#### ABOUT THIS EXERCISE:
Would you copy out, exactly as written, each line from the one containing "Click the 8:35 AM · Jan 3, 2026 timestamp" to the end of the records below?

#### Stored dataset items:
•••
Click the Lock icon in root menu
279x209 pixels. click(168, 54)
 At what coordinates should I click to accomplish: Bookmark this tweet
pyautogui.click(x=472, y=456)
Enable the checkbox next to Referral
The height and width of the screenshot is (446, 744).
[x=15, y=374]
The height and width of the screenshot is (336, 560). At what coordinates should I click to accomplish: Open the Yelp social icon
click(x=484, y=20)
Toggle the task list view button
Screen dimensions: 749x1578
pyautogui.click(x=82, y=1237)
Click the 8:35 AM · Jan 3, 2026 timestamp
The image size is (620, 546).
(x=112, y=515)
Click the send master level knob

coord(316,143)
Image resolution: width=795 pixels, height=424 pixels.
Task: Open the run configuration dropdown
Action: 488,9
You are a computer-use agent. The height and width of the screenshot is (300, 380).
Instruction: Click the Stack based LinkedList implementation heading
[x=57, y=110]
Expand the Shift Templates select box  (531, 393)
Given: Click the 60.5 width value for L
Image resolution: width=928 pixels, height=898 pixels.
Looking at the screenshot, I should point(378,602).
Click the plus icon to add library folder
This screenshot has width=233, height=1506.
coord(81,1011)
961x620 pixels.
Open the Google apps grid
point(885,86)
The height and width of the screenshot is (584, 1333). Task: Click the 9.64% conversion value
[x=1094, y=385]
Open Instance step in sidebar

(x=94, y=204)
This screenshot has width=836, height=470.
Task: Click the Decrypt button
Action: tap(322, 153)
•••
#### ANSWER SECTION:
Click the 8:35 AM · Jan 3, 2026 timestamp
The image size is (620, 546).
(x=112, y=515)
Click the send master level knob

coord(316,143)
Image resolution: width=795 pixels, height=424 pixels.
Task: Open the run configuration dropdown
Action: 488,9
You are a computer-use agent. The height and width of the screenshot is (300, 380).
Instruction: Click the Stack based LinkedList implementation heading
[x=57, y=110]
Expand the Shift Templates select box  (531, 393)
Given: Click the 60.5 width value for L
Image resolution: width=928 pixels, height=898 pixels.
Looking at the screenshot, I should point(378,602).
Click the plus icon to add library folder
This screenshot has width=233, height=1506.
coord(81,1011)
961x620 pixels.
Open the Google apps grid
point(885,86)
The height and width of the screenshot is (584, 1333). Task: Click the 9.64% conversion value
[x=1094, y=385]
Open Instance step in sidebar

(x=94, y=204)
This screenshot has width=836, height=470.
Task: Click the Decrypt button
Action: tap(322, 153)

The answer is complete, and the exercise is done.